| What is needed |
Reproduce the material from the line containing "Identifiez-vous (849, 41)" through the line containing "Inscrivez-vous pour des", substituting "Soirées" for "Fêtes" and leaving everything else unchanged.

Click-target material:

_ _ _ _

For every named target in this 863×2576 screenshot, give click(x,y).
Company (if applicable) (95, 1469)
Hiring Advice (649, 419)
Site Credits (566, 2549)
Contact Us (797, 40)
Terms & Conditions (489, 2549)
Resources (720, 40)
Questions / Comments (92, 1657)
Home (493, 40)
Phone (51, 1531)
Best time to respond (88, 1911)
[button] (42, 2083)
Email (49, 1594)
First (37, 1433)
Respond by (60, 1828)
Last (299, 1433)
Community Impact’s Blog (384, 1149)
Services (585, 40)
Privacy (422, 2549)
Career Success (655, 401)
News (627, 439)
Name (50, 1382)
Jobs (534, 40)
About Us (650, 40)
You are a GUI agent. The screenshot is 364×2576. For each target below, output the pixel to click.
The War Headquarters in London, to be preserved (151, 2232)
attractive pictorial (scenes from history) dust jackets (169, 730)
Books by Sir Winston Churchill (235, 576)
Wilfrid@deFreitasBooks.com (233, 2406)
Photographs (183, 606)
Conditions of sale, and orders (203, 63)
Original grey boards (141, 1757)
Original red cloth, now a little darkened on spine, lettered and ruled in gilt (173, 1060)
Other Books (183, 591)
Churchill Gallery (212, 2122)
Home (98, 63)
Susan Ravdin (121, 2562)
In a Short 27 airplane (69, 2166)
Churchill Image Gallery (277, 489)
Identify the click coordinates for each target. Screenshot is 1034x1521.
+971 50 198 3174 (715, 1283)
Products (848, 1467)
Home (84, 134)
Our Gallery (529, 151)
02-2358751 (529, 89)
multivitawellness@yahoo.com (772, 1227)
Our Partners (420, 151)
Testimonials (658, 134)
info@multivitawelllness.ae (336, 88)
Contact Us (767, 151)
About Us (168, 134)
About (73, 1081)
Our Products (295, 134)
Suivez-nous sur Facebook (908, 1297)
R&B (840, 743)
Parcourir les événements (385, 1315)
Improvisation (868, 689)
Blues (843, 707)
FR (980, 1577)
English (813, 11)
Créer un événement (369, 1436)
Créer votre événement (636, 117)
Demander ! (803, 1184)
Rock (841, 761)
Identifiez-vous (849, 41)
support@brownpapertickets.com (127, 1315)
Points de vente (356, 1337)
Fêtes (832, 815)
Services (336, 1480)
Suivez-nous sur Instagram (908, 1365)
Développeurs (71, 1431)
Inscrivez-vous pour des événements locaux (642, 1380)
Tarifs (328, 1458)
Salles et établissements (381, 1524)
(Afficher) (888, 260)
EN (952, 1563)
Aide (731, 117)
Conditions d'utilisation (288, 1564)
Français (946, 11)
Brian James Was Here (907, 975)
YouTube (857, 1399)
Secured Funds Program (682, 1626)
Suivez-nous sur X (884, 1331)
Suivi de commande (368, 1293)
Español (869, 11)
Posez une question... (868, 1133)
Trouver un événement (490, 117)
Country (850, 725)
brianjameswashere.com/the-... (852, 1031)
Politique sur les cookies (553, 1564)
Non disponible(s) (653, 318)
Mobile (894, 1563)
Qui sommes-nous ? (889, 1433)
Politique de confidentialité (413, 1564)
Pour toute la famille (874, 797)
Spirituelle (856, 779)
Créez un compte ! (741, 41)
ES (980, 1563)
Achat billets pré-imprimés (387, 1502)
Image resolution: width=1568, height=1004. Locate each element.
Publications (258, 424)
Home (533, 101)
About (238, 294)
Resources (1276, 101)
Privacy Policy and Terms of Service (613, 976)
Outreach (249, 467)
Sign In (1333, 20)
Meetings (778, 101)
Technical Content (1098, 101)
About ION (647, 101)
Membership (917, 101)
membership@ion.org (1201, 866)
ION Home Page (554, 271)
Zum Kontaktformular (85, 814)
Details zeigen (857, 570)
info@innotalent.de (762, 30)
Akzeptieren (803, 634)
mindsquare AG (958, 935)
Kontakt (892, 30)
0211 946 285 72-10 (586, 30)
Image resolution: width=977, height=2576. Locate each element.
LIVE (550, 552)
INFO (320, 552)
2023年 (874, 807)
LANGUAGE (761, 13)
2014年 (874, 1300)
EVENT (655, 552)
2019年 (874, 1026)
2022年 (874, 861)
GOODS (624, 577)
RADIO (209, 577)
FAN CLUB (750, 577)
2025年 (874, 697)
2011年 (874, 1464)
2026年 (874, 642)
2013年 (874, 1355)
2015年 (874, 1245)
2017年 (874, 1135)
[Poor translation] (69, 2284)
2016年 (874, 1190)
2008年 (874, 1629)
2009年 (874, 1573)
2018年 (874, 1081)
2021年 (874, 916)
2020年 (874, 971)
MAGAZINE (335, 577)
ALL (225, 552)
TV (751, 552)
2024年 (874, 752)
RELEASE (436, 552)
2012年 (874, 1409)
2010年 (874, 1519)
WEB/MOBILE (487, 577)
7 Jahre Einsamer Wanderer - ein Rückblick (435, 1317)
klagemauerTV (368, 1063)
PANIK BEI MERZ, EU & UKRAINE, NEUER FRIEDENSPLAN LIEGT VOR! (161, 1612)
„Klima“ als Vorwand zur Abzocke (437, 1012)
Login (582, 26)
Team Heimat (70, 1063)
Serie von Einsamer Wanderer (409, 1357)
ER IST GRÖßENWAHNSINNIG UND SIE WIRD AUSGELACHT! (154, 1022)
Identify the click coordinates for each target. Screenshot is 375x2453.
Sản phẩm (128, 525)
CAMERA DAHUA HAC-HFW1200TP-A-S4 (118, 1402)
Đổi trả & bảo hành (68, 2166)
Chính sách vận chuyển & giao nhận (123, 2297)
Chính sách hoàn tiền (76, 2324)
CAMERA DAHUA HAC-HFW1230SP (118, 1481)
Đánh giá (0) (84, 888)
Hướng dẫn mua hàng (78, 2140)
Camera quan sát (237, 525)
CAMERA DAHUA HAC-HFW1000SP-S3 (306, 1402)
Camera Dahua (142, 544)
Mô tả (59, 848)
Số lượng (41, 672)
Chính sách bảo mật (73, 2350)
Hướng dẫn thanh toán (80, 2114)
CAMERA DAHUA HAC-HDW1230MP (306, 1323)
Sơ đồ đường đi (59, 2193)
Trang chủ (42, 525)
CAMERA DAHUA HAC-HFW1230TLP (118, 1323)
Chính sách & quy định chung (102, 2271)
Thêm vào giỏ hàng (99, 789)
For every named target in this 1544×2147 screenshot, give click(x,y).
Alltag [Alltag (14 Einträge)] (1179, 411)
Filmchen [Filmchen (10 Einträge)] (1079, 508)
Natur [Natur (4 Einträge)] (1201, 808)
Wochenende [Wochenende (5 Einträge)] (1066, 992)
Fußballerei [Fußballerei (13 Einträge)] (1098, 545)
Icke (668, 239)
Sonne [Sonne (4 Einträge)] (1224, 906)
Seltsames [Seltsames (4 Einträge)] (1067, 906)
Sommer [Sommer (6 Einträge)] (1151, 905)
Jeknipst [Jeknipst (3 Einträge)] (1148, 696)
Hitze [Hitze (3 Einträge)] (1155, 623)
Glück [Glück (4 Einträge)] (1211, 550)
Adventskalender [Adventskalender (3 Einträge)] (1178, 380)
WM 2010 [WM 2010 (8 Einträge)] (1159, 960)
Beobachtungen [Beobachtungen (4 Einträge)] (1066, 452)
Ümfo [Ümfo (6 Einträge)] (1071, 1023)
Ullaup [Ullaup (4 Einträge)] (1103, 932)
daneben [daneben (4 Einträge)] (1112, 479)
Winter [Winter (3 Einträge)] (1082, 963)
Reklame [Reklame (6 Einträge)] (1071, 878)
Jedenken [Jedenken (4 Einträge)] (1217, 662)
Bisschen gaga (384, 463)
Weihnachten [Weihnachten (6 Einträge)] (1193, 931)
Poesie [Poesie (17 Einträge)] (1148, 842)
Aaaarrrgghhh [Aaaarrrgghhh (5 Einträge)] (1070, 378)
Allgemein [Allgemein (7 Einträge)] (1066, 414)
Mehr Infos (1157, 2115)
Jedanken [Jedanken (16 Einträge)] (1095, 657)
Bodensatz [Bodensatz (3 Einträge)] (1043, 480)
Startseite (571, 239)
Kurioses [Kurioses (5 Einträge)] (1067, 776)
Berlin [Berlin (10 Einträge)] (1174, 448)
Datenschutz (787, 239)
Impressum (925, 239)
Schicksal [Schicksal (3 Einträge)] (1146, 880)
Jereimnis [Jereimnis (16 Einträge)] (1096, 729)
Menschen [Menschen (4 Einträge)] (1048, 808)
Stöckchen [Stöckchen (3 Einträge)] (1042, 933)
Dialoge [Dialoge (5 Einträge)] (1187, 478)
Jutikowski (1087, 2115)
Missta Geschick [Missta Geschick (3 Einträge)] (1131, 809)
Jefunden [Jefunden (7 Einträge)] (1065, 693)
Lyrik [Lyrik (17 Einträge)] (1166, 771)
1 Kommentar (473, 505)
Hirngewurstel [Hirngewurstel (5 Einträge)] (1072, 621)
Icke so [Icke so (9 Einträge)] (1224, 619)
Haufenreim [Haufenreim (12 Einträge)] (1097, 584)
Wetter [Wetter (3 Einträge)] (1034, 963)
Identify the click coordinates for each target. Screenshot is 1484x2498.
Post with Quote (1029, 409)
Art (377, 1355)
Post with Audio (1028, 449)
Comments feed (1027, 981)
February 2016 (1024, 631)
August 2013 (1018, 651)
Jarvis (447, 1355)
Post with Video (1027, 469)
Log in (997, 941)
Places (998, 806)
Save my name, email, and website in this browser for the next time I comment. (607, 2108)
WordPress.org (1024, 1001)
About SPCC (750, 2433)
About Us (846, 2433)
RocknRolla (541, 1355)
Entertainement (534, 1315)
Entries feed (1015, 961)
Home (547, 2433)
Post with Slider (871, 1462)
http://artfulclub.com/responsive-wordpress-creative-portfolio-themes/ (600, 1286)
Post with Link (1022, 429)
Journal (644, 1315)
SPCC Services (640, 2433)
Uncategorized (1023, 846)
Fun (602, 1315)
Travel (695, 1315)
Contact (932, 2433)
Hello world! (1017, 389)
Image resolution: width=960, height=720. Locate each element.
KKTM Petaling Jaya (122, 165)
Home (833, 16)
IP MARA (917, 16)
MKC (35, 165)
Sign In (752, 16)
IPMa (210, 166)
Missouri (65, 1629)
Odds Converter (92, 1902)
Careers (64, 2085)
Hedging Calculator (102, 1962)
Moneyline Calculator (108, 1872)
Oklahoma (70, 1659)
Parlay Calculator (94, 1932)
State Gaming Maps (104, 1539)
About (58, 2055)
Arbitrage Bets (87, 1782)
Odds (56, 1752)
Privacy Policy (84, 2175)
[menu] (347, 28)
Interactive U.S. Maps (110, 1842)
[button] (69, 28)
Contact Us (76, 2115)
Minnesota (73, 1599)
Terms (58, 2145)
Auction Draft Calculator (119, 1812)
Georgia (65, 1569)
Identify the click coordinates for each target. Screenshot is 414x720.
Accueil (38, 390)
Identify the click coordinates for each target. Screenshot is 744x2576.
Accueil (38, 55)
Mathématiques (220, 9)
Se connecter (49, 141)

_ _ _ _

| Task output |
Identifiez-vous (849, 41)
support@brownpapertickets.com (127, 1315)
Points de vente (356, 1337)
Soirées (832, 815)
Services (336, 1480)
Suivez-nous sur Instagram (908, 1365)
Développeurs (71, 1431)
Inscrivez-vous pour des événements locaux (642, 1380)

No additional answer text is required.